METHODS: We included 37 patients with confirmed immediate hypersensitivity to penicillin/amoxicillin by basophil activation test (BAT), skin tests (ST) and/or drug provocation test (DPT). ImmunoCAP and RAST were performed with penicillin and amoxicillin in all patients as well as in 20 tolerants to BL.

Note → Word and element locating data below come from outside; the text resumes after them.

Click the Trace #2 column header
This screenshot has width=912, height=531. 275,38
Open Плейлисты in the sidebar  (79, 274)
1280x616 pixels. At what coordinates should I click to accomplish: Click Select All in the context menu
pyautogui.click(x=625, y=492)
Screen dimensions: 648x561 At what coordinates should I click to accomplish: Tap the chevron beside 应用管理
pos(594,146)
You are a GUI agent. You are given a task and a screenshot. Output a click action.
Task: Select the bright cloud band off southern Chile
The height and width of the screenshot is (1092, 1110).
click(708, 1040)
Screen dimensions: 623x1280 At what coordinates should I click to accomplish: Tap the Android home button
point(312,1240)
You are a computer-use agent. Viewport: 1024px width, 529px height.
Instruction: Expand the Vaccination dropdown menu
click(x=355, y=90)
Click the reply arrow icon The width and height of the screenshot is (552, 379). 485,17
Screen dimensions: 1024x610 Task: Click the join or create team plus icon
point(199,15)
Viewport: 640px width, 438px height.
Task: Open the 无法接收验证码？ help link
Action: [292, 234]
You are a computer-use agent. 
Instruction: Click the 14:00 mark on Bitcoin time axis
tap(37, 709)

RESULTS: Comparing RAST and CAP, sensitivity was higher for RAST (67% vs 15.7%, p<0.0001) whereas specificity was higher for CAP (100% vs 50%, p=0.0002). Sensitivity was higher for RAST compared to CAP considering both penicillin (9% vs 0%, p>0.05) and amoxicillin (61% vs 15.7%, p<0.0001). PPV was higher for CAP compared to RAST (100% vs 81%, p>0.05), whereas NPV was higher for RAST than for CAP (34% vs 21%, p>0.05). A concordant result between the two assays was found in 16 cases (43.24%: kappa=0.27), which represents a fair level of agreement. RAST was positive in 75% of patients with negative ST, thus by combining RAST and ST we can diagnose 91.8% of patients with immediate hypersensitivity to BL.
CONCLUSIONS: Immunoassays represents useful complementary tools for diagnosing HRs to BL, being RAST more sensitive than CAP. When combined RAST with ST, we can diagnose correctly most of patients with immediate hypersensitivity to BL.